“In now. In the here. You should be old. You should be dead. What are you?” He took another step back and missed the doorway he’d walked through when he’d entered the gazebo. He bumped into the gazebo railing behind him.
The street was empty, the shops quiet, the air growing heavy with the rising heat of the day.
It seemed normal. It all seemed right. But there was something off about this, and something very off about him.
“We’re just going about our business. You should too,” I said. “Move along, stranger.” I took a step, and he knocked his heel into the half wall, having somehow forgotten the railing behind him.
“She ran a bakery,” he blurted, pointing his cup at Lula. “You worked odd jobs until she hired you. You were going to get married. Did that ever happen? Did you actually marry or did something happen that day? I seem to remember something happened.”
Lu and I both went still. He was talking about our past, about our lives, like he’d been there.
“I asked nice,” I said. “Now I’m not going to ask nice.” I made a fist, and the satisfying sound of my knuckles cracking sent a sheet of sweat across the man’s pasty face.
“Who are you?” Lu asked, before I could get to swinging.
“I told you. Matthew Davis. Years ago, I was a banker. I worked for the bank. Worked my way up. Your father took out his first business loan with our establishment. You came by and asked for a loan once—”
“And you said no,” she replied.
I wouldn’t say she relaxed. There was a wariness Lu carried with her now, refreshed with every breath she took. The world was a dangerous place for monsters like her. For monsters like me.
For monsters like him. Because this guy was too old in years and too young in face to be human.
Pasty and panicked in his nice suit, carrying a trombone of all things, he could be a monster hunter.
“Still don’t recall your name,” I said.
“Mad Mat,” Lu said.
That name, I remembered.
He gave a sharp, startled smile. “I haven’t heard that name in…well, in a lifetime.”
“Or two,” I said. I didn’t want to believe her, didn’t want to believe him. But if Lu was right, and this chump wasn’t trying to play us as rubes, then we had another problem on our hands.

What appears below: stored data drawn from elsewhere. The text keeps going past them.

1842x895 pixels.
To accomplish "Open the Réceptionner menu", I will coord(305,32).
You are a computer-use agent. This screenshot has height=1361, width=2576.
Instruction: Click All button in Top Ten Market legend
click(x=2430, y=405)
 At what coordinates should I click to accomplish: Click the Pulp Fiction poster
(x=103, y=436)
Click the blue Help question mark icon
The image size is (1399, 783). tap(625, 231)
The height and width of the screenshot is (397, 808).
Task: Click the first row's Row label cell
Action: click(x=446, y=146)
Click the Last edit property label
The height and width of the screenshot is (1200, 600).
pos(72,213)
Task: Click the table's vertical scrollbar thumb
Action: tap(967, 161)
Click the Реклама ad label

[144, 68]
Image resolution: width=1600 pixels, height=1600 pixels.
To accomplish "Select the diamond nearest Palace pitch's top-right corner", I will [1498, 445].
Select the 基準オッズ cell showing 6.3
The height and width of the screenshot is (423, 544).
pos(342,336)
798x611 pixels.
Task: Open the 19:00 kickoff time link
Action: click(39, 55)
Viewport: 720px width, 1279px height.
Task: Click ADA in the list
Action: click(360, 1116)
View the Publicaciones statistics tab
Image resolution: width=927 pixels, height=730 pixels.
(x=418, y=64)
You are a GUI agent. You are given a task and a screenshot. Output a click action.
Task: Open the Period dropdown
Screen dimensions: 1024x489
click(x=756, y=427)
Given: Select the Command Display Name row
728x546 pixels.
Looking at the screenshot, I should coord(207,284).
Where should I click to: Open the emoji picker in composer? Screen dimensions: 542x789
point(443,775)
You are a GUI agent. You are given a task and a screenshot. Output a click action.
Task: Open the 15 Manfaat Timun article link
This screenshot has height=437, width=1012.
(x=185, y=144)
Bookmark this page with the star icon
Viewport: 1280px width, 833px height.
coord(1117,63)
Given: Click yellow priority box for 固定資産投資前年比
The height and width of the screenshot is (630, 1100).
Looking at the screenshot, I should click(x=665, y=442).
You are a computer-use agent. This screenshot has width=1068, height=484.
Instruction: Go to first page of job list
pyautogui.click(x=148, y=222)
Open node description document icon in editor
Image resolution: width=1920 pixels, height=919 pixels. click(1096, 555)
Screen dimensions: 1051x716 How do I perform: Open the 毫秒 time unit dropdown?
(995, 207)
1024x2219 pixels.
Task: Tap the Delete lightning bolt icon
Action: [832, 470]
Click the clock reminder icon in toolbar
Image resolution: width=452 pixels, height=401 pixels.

Mad Mat Davis, back when he had been human, had also been a snake in the grass, a real nasty piece of work.
“You remember, though. You remember me?” he asked.
“Sure, pal,” I said. “Whatever you say.”
His smile cracked, and through it bled a burning darkness that was felt, not seen. God power. Some time in his long life, he’d been touched by a god, marked. He may not even know it had happened. Many mortals were blessed, or cursed.
But just as quickly as I saw, or rather, felt the shock of what lingered behind his façade, it was gone.
He once again looked like a bookish, or maybe a banker-ish man, who was just as surprised as we were to stumble head-first into his impossible past.
“I, well, I remember both of you. And here you are. Alive. After all these years. May I…can I sit with you? Even if it’s just for a short time?”
There was a bench next to him, which would put him across the gazebo from us. Lula nodded toward it, and he lowered down. She settled back onto our bench while I remained on my feet.
Abbi, who had been quiet all this time, clambered up to stand on the bench next to Lula.
“Oh,” Mad Mat said. “Hello, little girl. You shouldn’t stand on that. You might fall and damage yourself.”
Abbi pursed her lips and squinted. “I see better from up high.”
Of course she did. She was used to looking down at people from the moon.